34. Comme cela a déjà été indiqué (voir paragraphe 27, ci-dessus), l’article 21ter du titre préliminaire du CIC dispose que, si un dépassement du délai raisonnable est constaté au préjudice du prévenu, le juge du fond peut prononcer la condamnation par simple déclaration de culpabilité ou prononcer une peine inférieure à la peine minimale prévue par la loi (voir Cass. 15 septembre 2010, P.10.0572.F, avec concl. av. gén. Vandermeersch). Le juge du fond peut aussi prononcer une peine prévue par la loi mais réduite de manière réelle et mesurable par rapport à celle qu’il aurait infligée s’il n’avait pas constaté la durée excessive de la procédure (voir, par exemple, Cass. 25 janvier 2012, P.11.1104.F ; Cass. 18 septembre 2012, P.12.0349.N ; Cass. 30 avril 2013, P. 12.1133.N ; Cass. 7 octobre 2014, P.14.0506.N).

--------------------------------------------------

- _Consigne_
Recopiez mot pour mot le passage de l'extrait sur le dépassement du délai raisonnable, de « 34. Comme cela » à « octobre 2014, P.14.0506.N). ». Les enregistrements ne sont d'aucune utilité pour cet exercice.

--------------------------------------------------

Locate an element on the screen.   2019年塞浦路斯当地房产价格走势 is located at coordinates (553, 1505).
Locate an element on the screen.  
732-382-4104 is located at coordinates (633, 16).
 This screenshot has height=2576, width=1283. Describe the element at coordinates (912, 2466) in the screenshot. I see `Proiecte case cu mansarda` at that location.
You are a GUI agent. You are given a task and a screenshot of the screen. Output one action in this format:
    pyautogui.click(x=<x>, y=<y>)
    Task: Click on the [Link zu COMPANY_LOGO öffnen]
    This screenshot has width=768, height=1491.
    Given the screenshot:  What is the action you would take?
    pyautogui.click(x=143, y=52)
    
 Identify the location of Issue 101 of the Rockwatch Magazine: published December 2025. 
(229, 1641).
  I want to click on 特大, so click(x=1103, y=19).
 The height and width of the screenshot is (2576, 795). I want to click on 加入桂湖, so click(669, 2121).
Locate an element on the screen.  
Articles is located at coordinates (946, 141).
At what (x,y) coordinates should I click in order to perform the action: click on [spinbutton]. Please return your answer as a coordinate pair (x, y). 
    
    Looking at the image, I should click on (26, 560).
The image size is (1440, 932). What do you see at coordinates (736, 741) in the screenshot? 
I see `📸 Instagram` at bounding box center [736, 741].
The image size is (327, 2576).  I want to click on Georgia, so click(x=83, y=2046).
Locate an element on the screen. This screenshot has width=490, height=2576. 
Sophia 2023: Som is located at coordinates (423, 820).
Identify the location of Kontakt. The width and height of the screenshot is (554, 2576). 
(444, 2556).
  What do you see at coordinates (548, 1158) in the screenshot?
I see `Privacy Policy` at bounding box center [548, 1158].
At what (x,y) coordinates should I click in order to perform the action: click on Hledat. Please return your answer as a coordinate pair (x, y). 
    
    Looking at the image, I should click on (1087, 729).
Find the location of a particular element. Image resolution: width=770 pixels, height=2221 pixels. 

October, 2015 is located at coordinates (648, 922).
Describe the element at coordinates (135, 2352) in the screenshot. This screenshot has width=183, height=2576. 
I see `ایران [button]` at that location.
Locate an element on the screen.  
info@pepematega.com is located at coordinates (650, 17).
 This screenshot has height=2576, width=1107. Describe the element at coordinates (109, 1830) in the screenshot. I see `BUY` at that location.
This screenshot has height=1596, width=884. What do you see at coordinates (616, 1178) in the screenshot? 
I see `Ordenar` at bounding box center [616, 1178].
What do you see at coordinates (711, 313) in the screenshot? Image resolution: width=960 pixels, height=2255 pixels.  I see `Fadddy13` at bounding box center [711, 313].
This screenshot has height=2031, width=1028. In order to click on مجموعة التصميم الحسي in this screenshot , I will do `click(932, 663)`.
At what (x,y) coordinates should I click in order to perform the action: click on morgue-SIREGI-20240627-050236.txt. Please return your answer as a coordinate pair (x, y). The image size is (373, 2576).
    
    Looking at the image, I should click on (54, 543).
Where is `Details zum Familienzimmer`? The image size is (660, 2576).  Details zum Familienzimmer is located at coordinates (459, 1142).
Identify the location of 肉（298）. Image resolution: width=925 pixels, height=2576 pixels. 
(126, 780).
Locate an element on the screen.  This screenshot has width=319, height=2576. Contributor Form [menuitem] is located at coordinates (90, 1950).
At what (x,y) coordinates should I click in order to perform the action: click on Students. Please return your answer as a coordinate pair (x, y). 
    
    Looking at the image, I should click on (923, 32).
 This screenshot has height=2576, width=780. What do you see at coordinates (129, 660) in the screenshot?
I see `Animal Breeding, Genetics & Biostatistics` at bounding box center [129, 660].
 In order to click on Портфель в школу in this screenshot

--------------------------------------------------

- _Réponse attendue_
34. Comme cela a déjà été indiqué (voir paragraphe 27, ci-dessus), l’article 21ter du titre préliminaire du CIC dispose que, si un dépassement du délai raisonnable est constaté au préjudice du prévenu, le juge du fond peut prononcer la condamnation par simple déclaration de culpabilité ou prononcer une peine inférieure à la peine minimale prévue par la loi (voir Cass. 15 septembre 2010, P.10.0572.F, avec concl. av. gén. Vandermeersch). Le juge du fond peut aussi prononcer une peine prévue par la loi mais réduite de manière réelle et mesurable par rapport à celle qu’il aurait infligée s’il n’avait pas constaté la durée excessive de la procédure (voir, par exemple, Cass. 25 janvier 2012, P.11.1104.F ; Cass. 18 septembre 2012, P.12.0349.N ; Cass. 30 avril 2013, P. 12.1133.N ; Cass. 7 octobre 2014, P.14.0506.N).